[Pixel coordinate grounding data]
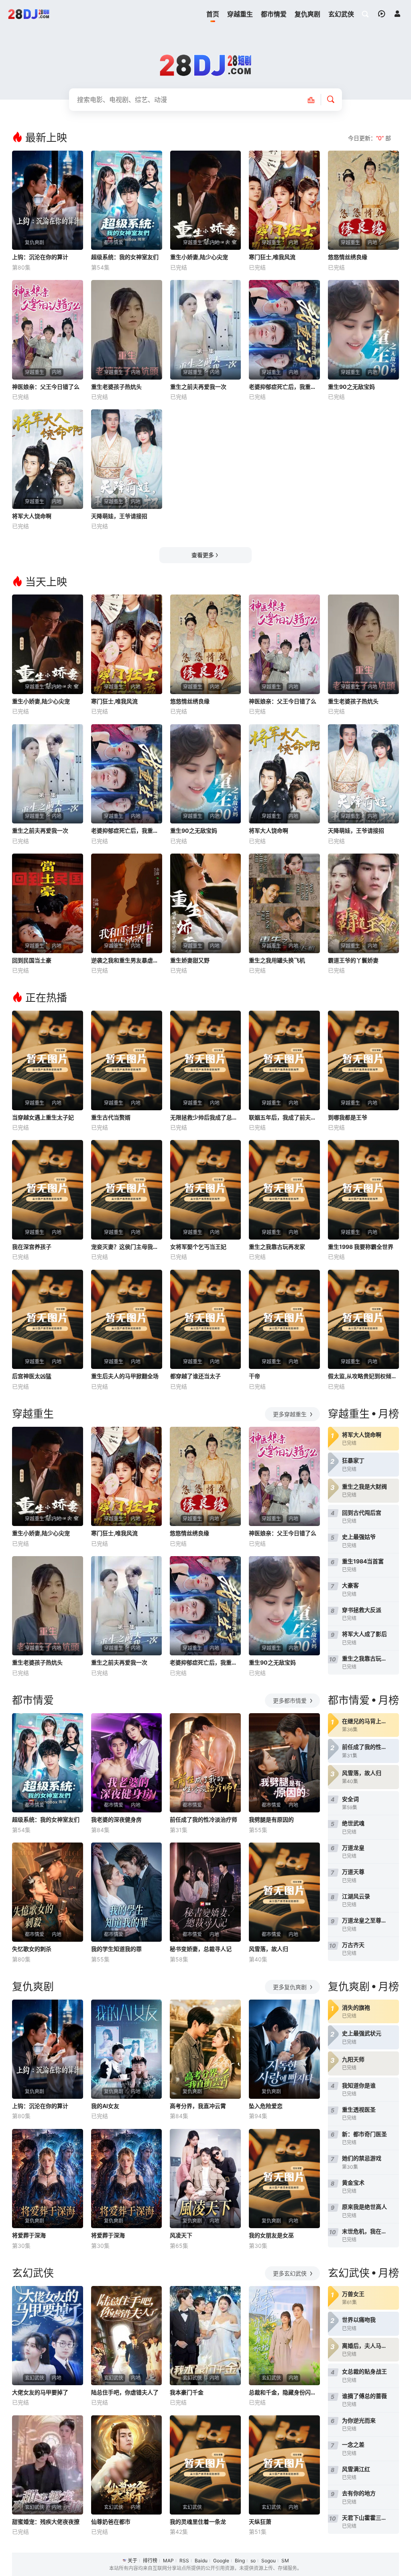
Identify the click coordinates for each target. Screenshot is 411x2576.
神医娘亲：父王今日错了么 (45, 386)
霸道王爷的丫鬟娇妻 (353, 960)
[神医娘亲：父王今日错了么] (47, 330)
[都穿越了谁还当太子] (205, 1319)
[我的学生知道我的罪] (126, 1892)
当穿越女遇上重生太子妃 (43, 1117)
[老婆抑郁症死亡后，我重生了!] (284, 330)
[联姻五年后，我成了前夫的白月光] (284, 1060)
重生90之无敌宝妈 (351, 386)
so (253, 2561)
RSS (184, 2561)
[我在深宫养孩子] (47, 1190)
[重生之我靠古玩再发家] (284, 1190)
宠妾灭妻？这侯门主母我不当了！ (126, 1246)
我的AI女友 (105, 2105)
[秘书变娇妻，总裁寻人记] (205, 1892)
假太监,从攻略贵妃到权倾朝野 (363, 1376)
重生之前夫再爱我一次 (198, 386)
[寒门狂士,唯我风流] (284, 200)
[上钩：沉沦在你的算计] (47, 200)
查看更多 (202, 555)
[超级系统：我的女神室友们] (126, 200)
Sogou (268, 2561)
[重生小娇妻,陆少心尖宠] (205, 200)
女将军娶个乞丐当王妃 (198, 1246)
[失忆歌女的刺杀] (47, 1892)
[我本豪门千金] (205, 2335)
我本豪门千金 (186, 2392)
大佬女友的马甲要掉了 (40, 2392)
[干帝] (284, 1319)
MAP (168, 2561)
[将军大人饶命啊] (47, 459)
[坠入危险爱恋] (284, 2049)
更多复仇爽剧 (290, 1987)
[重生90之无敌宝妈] (363, 330)
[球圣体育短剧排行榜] (315, 99)
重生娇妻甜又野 (190, 960)
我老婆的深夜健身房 (116, 1819)
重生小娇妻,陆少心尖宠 (199, 256)
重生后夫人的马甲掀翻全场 (125, 1376)
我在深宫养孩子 (31, 1246)
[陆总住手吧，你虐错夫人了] (126, 2335)
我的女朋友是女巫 (271, 2235)
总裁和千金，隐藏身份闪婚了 (284, 2392)
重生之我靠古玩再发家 (277, 1246)
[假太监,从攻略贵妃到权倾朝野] (363, 1319)
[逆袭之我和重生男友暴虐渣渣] (126, 903)
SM (285, 2561)
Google (221, 2561)
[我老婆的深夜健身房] (126, 1762)
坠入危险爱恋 (266, 2105)
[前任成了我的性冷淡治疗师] (205, 1762)
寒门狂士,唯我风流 (272, 256)
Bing (240, 2561)
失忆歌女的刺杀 (31, 1948)
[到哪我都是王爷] (363, 1060)
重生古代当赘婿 (110, 1117)
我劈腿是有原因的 (271, 1819)
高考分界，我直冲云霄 (198, 2105)
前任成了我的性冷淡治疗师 (203, 1819)
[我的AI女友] (126, 2049)
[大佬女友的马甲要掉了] (47, 2335)
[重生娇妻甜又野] (205, 903)
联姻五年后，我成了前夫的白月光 (284, 1117)
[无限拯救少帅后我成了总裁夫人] (205, 1060)
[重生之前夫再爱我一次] (205, 330)
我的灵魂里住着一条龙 (198, 2521)
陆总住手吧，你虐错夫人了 (125, 2392)
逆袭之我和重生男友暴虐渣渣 (126, 960)
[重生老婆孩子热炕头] (126, 330)
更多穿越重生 (290, 1414)
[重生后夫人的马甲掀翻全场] (126, 1319)
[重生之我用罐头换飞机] (284, 903)
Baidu (201, 2561)
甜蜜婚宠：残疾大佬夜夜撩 (45, 2521)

-- Problem to solve --
Copy out all the data exactly. The images should not appear in the copy.

-- Exercise result --
Identify the click coordinates for each target. Screenshot is 411x2576.
神医娘亲：父王今日错了么 (45, 386)
霸道王爷的丫鬟娇妻 (353, 960)
[神医娘亲：父王今日错了么] (47, 330)
[都穿越了谁还当太子] (205, 1319)
[我的学生知道我的罪] (126, 1892)
当穿越女遇上重生太子妃 (43, 1117)
[老婆抑郁症死亡后，我重生了!] (284, 330)
[联姻五年后，我成了前夫的白月光] (284, 1060)
重生90之无敌宝妈 (351, 386)
so (253, 2561)
RSS (184, 2561)
[我在深宫养孩子] (47, 1190)
[重生之我靠古玩再发家] (284, 1190)
宠妾灭妻？这侯门主母我不当了！ (126, 1246)
我的AI女友 (105, 2105)
[秘书变娇妻，总裁寻人记] (205, 1892)
假太监,从攻略贵妃到权倾朝野 (363, 1376)
重生之前夫再爱我一次 (198, 386)
[寒门狂士,唯我风流] (284, 200)
[上钩：沉沦在你的算计] (47, 200)
查看更多 (202, 555)
[超级系统：我的女神室友们] (126, 200)
Sogou (268, 2561)
[重生小娇妻,陆少心尖宠] (205, 200)
女将军娶个乞丐当王妃 (198, 1246)
[失忆歌女的刺杀] (47, 1892)
[我本豪门千金] (205, 2335)
我本豪门千金 (186, 2392)
大佬女友的马甲要掉了 (40, 2392)
[干帝] (284, 1319)
MAP (168, 2561)
[将军大人饶命啊] (47, 459)
[坠入危险爱恋] (284, 2049)
更多复仇爽剧 (290, 1987)
[重生90之无敌宝妈] (363, 330)
[球圣体育短剧排行榜] (315, 99)
重生娇妻甜又野 (190, 960)
我老婆的深夜健身房 (116, 1819)
重生小娇妻,陆少心尖宠 (199, 256)
重生后夫人的马甲掀翻全场 (125, 1376)
我在深宫养孩子 (31, 1246)
[陆总住手吧，你虐错夫人了] (126, 2335)
我的女朋友是女巫 (271, 2235)
总裁和千金，隐藏身份闪婚了 (284, 2392)
重生之我靠古玩再发家 (277, 1246)
[假太监,从攻略贵妃到权倾朝野] (363, 1319)
[逆袭之我和重生男友暴虐渣渣] (126, 903)
SM (285, 2561)
Google (221, 2561)
[我老婆的深夜健身房] (126, 1762)
坠入危险爱恋 (266, 2105)
[前任成了我的性冷淡治疗师] (205, 1762)
寒门狂士,唯我风流 (272, 256)
Bing (240, 2561)
失忆歌女的刺杀 (31, 1948)
[到哪我都是王爷] (363, 1060)
重生古代当赘婿 (110, 1117)
我劈腿是有原因的 (271, 1819)
高考分界，我直冲云霄 (198, 2105)
前任成了我的性冷淡治疗师 (203, 1819)
[我的AI女友] (126, 2049)
[大佬女友的马甲要掉了] (47, 2335)
[重生娇妻甜又野] (205, 903)
联姻五年后，我成了前夫的白月光 (284, 1117)
[无限拯救少帅后我成了总裁夫人] (205, 1060)
[重生之前夫再爱我一次] (205, 330)
我的灵魂里住着一条龙 (198, 2521)
陆总住手吧，你虐错夫人了 (125, 2392)
逆袭之我和重生男友暴虐渣渣 (126, 960)
[重生老婆孩子热炕头] (126, 330)
更多穿越重生 (290, 1414)
[重生后夫人的马甲掀翻全场] (126, 1319)
[重生之我用罐头换飞机] (284, 903)
Baidu (201, 2561)
甜蜜婚宠：残疾大佬夜夜撩 (45, 2521)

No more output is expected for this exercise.